REQUIREMENT — Copy out the records below from the line containing "Screen dimensions: 1965x1343" through the line containing "Action: point(391,114)", reproducing each line as it appears and including both of those lines.

INFORMATION GIVEN —
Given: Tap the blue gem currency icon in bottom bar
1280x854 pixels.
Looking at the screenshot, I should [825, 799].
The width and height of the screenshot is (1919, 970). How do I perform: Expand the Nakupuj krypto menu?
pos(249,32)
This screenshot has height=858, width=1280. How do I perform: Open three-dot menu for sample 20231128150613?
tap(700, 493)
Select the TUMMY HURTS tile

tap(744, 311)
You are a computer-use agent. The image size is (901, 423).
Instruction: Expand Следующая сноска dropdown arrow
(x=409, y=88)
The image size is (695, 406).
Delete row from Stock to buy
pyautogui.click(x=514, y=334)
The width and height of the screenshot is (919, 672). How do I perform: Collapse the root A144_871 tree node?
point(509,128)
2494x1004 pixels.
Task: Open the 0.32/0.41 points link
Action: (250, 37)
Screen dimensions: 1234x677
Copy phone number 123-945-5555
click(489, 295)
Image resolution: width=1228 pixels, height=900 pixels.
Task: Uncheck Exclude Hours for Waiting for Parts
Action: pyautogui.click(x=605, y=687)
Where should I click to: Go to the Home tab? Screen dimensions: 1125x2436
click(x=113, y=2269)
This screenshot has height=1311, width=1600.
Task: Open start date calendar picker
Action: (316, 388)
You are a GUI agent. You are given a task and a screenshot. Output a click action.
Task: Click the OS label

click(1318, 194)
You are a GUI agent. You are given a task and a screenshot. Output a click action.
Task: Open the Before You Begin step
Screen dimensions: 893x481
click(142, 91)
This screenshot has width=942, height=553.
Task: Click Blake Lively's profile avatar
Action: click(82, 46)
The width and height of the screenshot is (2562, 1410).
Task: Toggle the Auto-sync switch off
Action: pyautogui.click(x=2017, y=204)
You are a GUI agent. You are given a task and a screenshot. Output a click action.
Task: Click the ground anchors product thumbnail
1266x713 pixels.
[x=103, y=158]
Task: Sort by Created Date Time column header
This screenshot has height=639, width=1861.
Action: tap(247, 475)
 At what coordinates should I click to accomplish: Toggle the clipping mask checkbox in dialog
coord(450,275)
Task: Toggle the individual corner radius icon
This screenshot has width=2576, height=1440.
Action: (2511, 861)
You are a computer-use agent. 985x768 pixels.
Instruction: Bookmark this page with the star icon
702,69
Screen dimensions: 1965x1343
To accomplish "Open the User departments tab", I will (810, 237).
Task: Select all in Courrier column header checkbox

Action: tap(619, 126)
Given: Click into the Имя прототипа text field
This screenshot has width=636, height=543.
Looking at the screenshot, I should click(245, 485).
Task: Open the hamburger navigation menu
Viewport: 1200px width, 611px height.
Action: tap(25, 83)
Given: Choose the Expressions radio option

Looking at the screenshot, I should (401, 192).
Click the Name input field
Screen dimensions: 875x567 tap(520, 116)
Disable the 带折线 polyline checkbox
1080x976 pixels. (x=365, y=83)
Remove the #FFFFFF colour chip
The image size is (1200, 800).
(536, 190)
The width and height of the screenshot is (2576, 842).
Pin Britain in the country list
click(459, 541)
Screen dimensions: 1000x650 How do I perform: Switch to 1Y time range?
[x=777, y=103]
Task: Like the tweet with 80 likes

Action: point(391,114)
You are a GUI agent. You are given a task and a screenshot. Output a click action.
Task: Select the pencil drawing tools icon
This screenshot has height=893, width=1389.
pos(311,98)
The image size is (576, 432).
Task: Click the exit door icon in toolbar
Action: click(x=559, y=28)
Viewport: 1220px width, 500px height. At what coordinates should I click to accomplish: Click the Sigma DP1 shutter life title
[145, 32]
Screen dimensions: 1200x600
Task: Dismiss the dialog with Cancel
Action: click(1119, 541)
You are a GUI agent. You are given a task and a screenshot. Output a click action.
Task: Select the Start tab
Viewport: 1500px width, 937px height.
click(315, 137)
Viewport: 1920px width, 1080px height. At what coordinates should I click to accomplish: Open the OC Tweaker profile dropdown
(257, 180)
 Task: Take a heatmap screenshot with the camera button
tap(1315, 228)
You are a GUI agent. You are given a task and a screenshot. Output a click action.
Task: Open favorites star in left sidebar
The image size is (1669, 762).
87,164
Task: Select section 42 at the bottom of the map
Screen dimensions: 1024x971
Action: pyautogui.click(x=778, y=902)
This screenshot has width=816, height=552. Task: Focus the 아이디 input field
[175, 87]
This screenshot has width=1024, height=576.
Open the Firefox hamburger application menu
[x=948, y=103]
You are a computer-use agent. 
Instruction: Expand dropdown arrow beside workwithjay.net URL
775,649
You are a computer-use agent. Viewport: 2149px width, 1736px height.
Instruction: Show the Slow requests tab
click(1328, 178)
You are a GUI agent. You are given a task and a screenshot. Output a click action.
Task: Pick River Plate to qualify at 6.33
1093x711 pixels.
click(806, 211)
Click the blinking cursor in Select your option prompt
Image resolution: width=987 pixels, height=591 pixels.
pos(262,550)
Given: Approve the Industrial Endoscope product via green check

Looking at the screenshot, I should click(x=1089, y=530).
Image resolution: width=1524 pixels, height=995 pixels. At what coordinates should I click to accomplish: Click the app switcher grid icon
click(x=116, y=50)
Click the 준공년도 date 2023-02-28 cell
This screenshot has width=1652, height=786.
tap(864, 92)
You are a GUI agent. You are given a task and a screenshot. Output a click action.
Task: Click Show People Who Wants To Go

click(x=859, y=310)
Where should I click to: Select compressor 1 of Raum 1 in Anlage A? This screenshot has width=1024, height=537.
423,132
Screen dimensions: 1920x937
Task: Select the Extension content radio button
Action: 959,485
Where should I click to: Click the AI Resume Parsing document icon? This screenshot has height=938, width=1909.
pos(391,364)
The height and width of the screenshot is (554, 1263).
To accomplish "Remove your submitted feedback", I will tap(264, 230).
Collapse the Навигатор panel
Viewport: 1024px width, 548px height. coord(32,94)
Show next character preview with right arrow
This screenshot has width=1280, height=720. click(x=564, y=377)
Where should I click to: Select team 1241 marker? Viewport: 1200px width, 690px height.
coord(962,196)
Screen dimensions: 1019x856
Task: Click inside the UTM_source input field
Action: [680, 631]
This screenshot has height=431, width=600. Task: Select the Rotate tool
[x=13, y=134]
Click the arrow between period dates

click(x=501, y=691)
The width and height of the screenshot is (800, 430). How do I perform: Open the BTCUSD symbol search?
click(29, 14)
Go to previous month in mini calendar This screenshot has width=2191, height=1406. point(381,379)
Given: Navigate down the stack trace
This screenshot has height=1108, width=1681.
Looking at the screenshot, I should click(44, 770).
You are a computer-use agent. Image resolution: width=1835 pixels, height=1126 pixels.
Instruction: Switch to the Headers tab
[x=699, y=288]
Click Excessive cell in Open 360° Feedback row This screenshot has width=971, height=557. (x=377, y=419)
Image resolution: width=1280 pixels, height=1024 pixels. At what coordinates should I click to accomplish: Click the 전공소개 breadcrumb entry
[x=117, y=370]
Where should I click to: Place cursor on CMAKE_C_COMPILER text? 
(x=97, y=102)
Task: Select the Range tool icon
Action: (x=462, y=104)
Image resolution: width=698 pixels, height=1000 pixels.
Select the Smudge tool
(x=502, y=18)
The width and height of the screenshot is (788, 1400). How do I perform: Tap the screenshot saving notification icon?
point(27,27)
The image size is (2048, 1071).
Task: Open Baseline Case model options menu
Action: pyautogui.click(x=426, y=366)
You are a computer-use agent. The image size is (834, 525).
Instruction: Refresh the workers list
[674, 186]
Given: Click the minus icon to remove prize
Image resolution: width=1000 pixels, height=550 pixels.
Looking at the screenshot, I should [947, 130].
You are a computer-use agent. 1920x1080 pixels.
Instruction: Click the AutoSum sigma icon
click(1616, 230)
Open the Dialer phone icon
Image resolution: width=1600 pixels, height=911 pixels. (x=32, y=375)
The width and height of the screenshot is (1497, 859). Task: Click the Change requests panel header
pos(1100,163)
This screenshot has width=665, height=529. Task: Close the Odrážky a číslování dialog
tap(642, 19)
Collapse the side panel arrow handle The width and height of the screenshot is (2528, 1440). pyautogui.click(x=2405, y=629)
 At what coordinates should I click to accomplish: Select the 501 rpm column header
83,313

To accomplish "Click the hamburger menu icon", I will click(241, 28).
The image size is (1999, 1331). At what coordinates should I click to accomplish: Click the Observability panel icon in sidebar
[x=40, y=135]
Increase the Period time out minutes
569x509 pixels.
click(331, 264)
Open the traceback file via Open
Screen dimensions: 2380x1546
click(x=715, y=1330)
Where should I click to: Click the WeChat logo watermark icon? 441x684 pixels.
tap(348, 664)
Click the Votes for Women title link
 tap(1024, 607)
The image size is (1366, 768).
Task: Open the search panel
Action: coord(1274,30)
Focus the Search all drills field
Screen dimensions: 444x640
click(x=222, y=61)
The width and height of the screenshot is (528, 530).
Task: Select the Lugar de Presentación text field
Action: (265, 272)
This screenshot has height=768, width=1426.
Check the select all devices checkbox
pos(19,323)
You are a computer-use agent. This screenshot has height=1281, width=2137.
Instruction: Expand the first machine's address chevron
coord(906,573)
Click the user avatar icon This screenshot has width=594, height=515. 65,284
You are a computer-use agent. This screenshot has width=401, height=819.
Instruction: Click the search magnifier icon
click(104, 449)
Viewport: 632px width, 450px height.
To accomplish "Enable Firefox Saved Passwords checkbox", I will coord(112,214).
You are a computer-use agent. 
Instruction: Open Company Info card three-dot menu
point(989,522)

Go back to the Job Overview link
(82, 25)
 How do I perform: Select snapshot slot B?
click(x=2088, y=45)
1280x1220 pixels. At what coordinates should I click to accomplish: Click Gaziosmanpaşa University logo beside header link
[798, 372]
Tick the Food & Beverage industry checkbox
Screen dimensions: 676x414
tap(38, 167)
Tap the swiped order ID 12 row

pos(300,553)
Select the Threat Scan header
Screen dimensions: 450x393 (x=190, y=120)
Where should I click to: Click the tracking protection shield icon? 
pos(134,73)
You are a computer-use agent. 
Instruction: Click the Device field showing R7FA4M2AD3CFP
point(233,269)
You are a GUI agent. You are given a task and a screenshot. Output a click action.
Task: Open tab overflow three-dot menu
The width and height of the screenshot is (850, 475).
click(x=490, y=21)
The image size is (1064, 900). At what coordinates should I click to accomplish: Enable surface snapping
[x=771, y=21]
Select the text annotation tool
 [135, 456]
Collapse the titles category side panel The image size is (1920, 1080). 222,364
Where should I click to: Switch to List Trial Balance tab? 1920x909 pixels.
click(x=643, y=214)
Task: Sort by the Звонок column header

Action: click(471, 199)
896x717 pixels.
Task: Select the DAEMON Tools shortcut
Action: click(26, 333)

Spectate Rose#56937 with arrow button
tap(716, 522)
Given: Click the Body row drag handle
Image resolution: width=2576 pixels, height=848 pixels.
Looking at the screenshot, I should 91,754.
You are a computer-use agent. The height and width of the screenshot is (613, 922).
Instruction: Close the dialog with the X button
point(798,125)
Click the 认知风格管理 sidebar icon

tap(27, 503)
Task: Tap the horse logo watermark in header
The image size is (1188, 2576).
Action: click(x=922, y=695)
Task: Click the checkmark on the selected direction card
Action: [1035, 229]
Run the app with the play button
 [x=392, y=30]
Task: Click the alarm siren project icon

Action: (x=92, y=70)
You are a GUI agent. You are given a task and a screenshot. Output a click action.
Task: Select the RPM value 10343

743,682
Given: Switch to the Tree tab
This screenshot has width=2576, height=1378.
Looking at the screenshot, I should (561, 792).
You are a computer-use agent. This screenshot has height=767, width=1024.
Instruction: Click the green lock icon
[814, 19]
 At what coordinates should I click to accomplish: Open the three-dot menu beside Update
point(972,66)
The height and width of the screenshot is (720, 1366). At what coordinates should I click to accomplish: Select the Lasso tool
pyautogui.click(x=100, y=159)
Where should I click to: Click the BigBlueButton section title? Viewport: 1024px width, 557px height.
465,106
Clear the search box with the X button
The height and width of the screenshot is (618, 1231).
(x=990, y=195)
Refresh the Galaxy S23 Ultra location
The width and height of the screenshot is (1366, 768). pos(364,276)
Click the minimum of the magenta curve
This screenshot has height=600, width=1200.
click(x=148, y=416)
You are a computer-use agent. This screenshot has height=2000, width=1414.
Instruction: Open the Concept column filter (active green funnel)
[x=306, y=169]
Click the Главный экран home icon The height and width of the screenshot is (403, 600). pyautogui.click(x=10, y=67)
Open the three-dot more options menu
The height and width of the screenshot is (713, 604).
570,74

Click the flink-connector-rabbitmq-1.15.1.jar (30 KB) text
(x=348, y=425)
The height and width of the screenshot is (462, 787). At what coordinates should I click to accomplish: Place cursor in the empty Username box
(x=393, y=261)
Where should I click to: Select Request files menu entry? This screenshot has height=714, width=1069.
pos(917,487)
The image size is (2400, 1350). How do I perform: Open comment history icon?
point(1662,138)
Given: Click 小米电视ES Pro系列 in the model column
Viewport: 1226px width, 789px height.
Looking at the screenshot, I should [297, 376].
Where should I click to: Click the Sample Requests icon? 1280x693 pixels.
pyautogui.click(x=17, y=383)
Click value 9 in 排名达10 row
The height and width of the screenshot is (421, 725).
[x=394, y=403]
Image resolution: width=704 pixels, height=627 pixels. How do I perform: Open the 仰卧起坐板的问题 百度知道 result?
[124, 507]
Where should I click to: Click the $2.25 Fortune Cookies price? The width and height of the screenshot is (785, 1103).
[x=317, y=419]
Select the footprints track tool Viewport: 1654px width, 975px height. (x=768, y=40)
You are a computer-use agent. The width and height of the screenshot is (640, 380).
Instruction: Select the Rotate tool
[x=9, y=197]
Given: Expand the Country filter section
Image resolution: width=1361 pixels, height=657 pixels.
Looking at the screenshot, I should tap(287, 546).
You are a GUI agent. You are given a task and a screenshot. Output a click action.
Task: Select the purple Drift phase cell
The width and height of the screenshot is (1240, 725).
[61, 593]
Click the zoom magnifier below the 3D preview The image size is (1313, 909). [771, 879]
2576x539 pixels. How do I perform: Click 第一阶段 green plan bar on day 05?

REPLY —
Screen dimensions: 1965x1343
To accomplish "Open the User departments tab", I will (810, 237).
Task: Select all in Courrier column header checkbox

Action: tap(619, 126)
Given: Click into the Имя прототипа text field
This screenshot has width=636, height=543.
Looking at the screenshot, I should click(245, 485).
Task: Open the hamburger navigation menu
Viewport: 1200px width, 611px height.
Action: tap(25, 83)
Given: Choose the Expressions radio option

Looking at the screenshot, I should (401, 192).
Click the Name input field
Screen dimensions: 875x567 tap(520, 116)
Disable the 带折线 polyline checkbox
1080x976 pixels. (x=365, y=83)
Remove the #FFFFFF colour chip
The image size is (1200, 800).
(536, 190)
The width and height of the screenshot is (2576, 842).
Pin Britain in the country list
click(459, 541)
Screen dimensions: 1000x650 How do I perform: Switch to 1Y time range?
[x=777, y=103]
Task: Like the tweet with 80 likes

Action: point(391,114)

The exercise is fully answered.